Quando la vidi, fui attratto dalla sua capigliatura al vento. La folta e lunga chioma in movimento mi sembrava una forza della natura. Lei, impassibile, si lasciava avvolgere il capo dai folti capelli neri che nel travolgente movimento nascondevano spesso i suoi occhi azzurri. Con un gesto pacato, con la punta delle dita liberava solo le rosse labbra.
Quando arrivò il treno, salimmo nello stesso vagone. La seguii fino a sedermi di fronte a lei. Pensavo che prendesse dalla borsetta uno specchietto o il pettine per sistemarsi ma non lo fece, si limitò a passare le mani sui capelli tentando un vago aggiusto.
Non riuscii a non commentare: – Ma i suoi non sono capelli … Sono la forza della natura che il vento coinvolge.
Mi guardò. Le sue labbra scarlatte si schiusero in un sorriso, rispose: – Esagerato.
– L’ho vista altre volte che prendeva questo treno. – le dissi. Ma era una bugia, serviva solo per continuare a parlare.
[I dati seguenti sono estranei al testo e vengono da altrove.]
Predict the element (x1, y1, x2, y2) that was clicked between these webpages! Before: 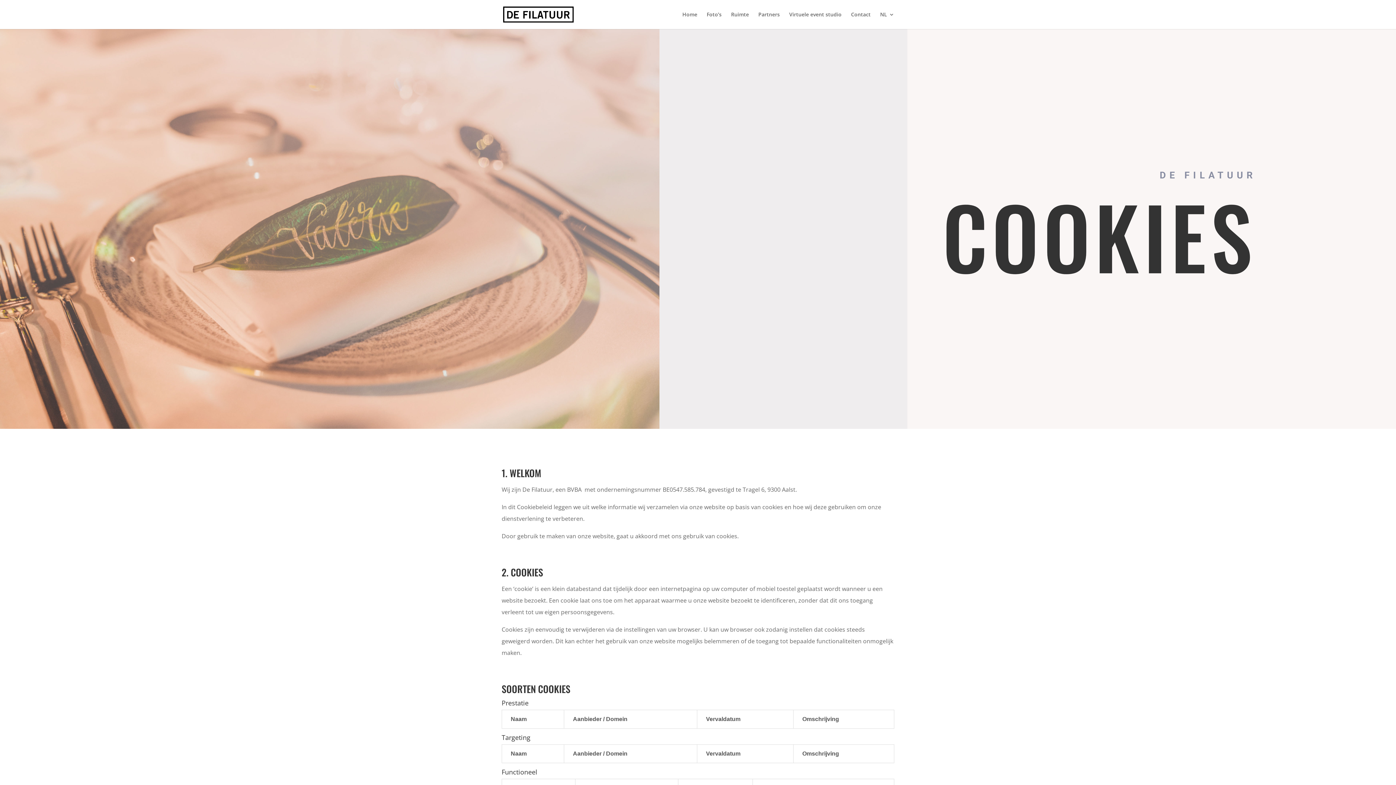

– Sì. Lo prendo due volte alla settimana: il martedì e il venerdì.
– Lo prende per lavoro?
– Esatto.
– Lavora poco allora. Il resto della settimana è in vacanza.
– No. Purtroppo lavoro tutti i giorni, ma in posti diversi.
– È una rappresentante di commercio?
– Non proprio.
– Se permette mi presento: Giulio Minori, collaboro con una società di costruzioni. Anch’io lavoro in più luoghi, mi sposto dove sono i cantieri da seguire.
Continuammo a parlare. Mi disse il suo nome: Marina, ma non il cognome. Decidemmo di darci il tu.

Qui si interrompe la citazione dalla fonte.